The integration of data in the data warehouses

Author - Natalia Shakhovska, Ph.D.

The need for data integration occurs because of the heterogeneity of software environment, the distributed nature of the organization, higher requirements for security, the need for multi-listings of metadata, the need for efficient storage and processing of large amounts of information.
The integration of data is the unification of data, which first are led into various systems. Most of these systems can be in one local network, but have different platforms and internal architecture.
The purpose of integration is the unified and coherent picture of corporate data about the subject area. The integration of data can be described using the model, which includes applications, products, technologies and methods.
There are three main methods of data integration: consolidation, federalization and distribution.
The consolidation of data is collection of data from the remote data sources into the data warehouse with the aim of their further processing and analysis.
One of the most common technologies for the support of consolidation in the data warehousing is the ETL technology (extract, transform and load).

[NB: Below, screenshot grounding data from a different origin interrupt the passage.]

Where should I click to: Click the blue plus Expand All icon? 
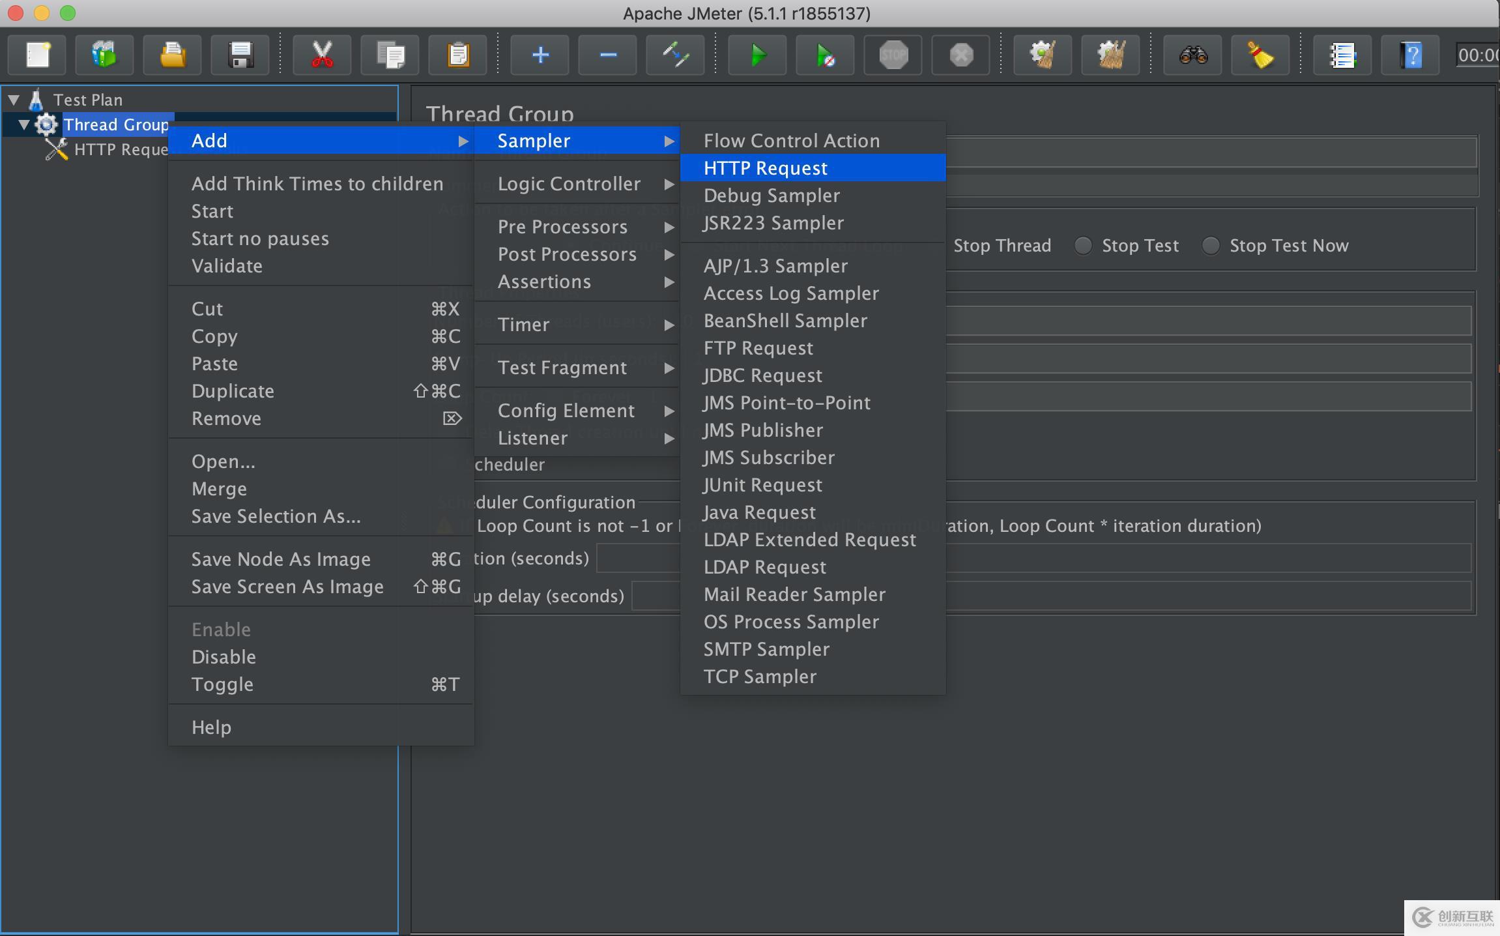tap(540, 55)
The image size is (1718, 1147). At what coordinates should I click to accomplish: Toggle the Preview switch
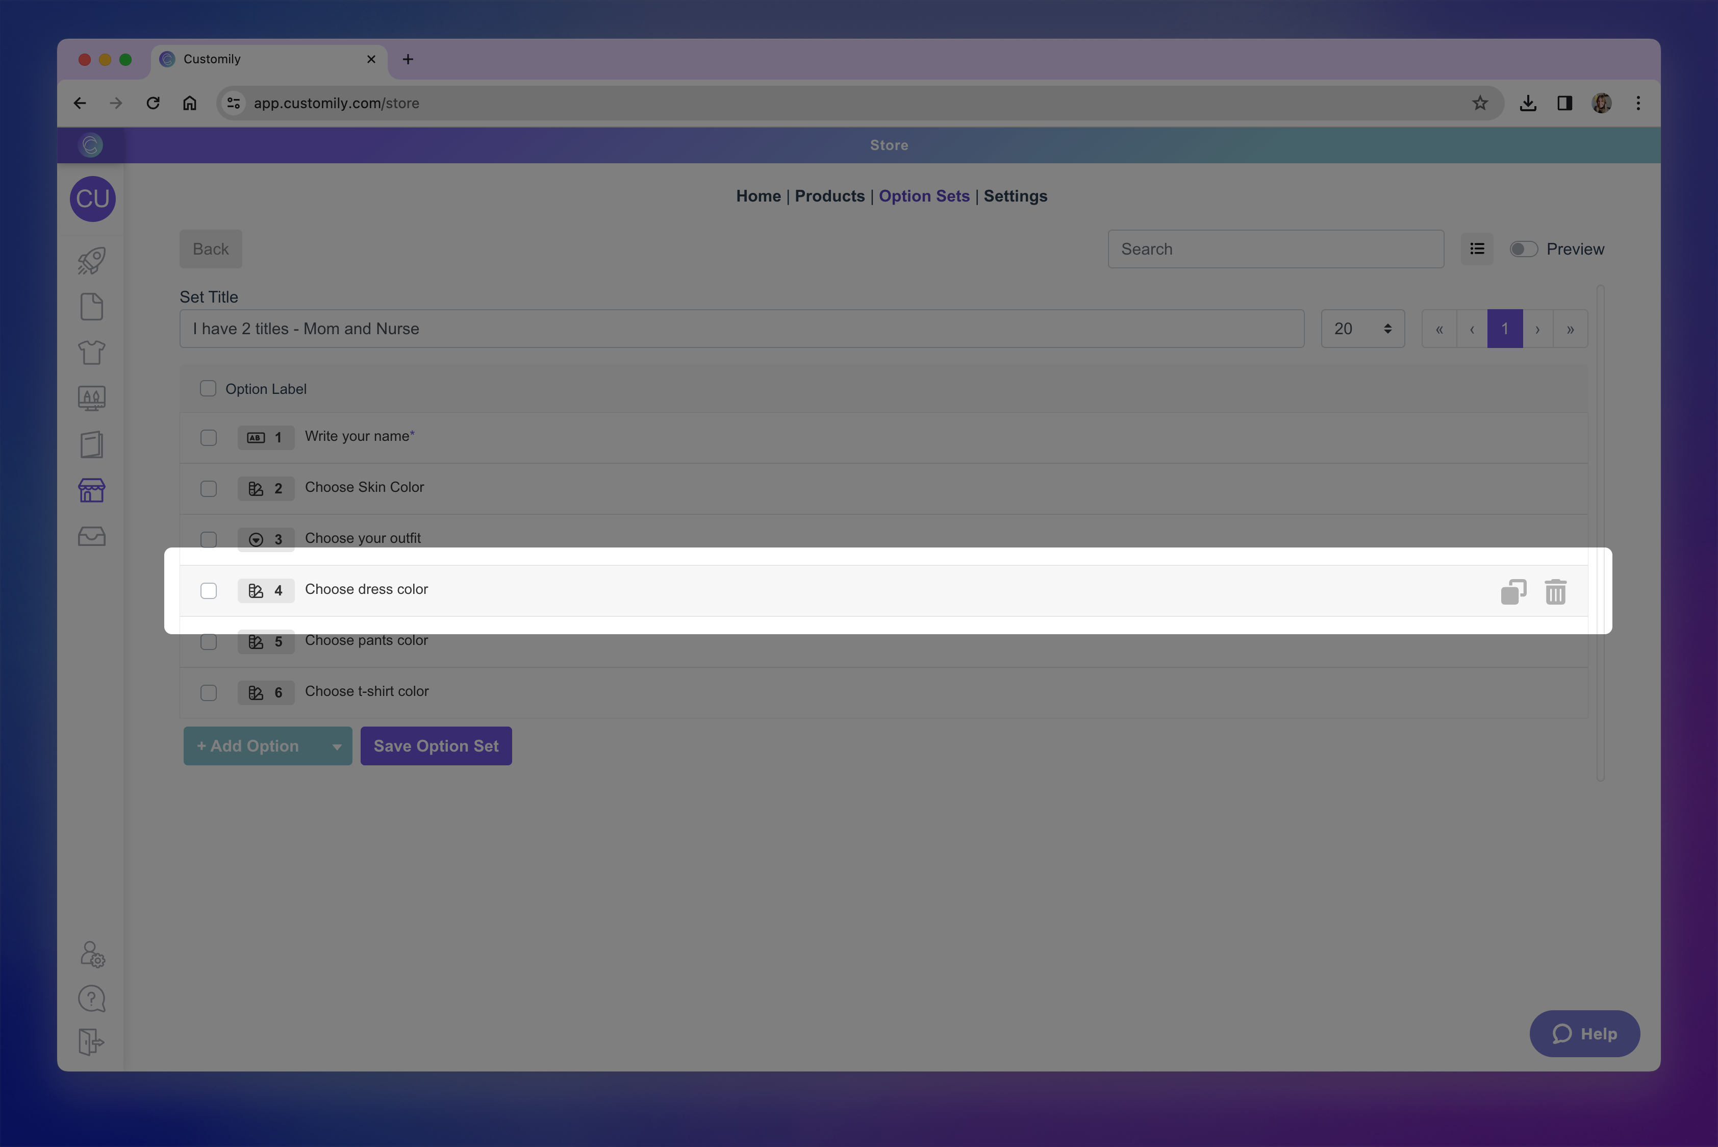point(1523,249)
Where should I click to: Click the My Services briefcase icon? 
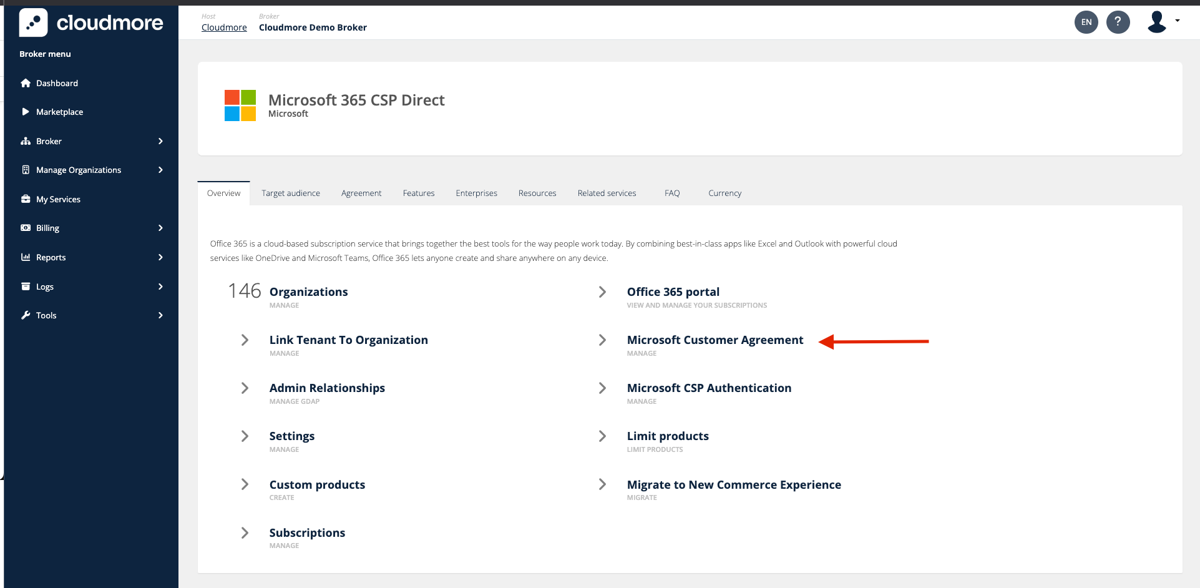[26, 198]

Another common technology of data consolidation is ECM (enterprise content management). Most ECM solutions are directed on the consolidation and management of unstructured data, such as documents, reports and web-pages.
Federalization of data provides a single virtual picture of one or more primary data files.

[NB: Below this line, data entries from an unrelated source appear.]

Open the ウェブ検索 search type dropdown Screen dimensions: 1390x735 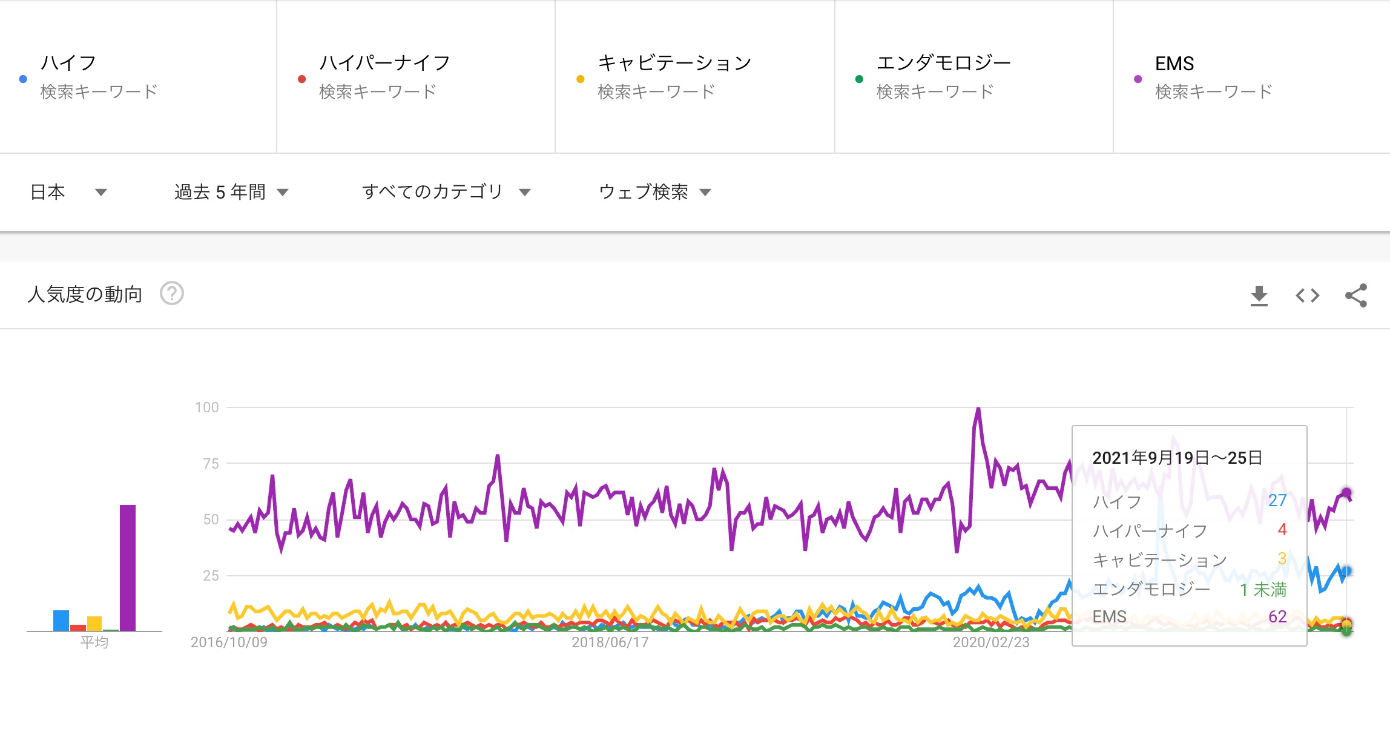654,192
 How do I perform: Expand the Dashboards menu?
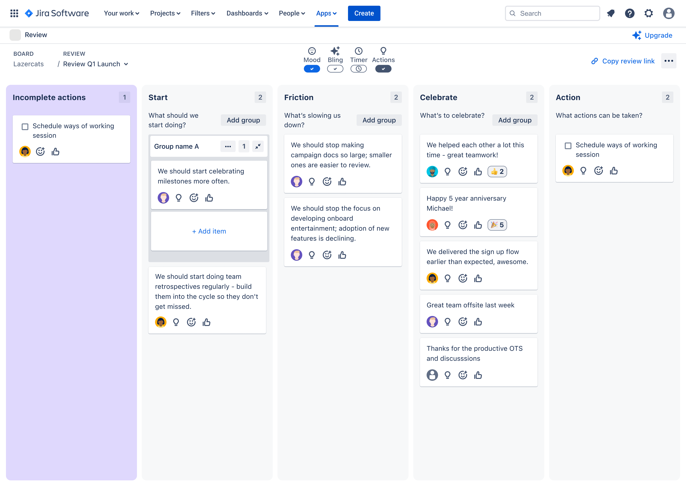tap(247, 13)
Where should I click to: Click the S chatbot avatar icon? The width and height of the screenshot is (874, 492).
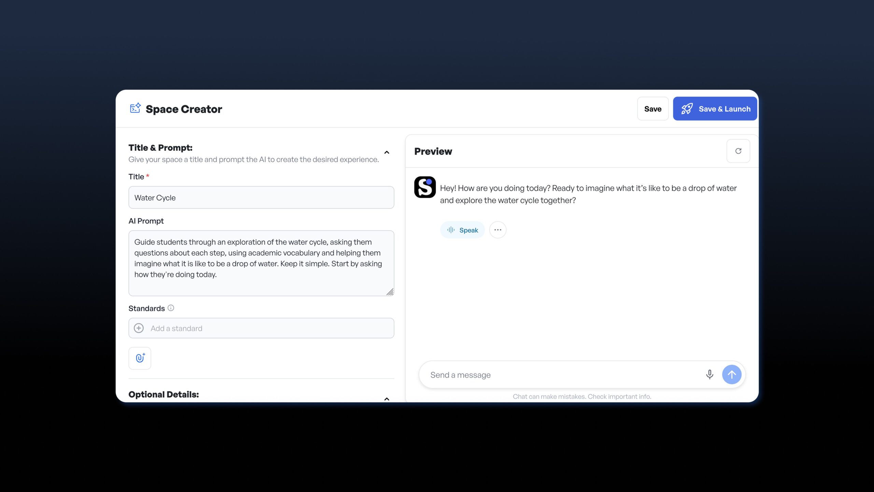pos(425,187)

The process of data federalization always consists of the extraction of data from primary systems on the basis of external requirements.
All necessary data conversions are performed during their extraction from the primary files. An example of federalization is the integration of corporate information (EII).

The usage of data extension is carried out by copying data from one place to another. These usages work on-line and move data to the destination.
They are dependent on certain events. Updates in the primary system can be transmitted to the final system synchronously or asynchronously.
Examples of technologies that support the dissemination of data are the Enterprise application integration (EAI) and the Enterprise data replication (EDR). The methods that are used by applications of data integration depend on both the needs of business and technological requirements.
Very often the application of data integration uses the so-called hybrid approach, which includes several methods of integration.
An example of this approach is customer data integration (CDI); its goal is to provide a coherent picture of information about customers.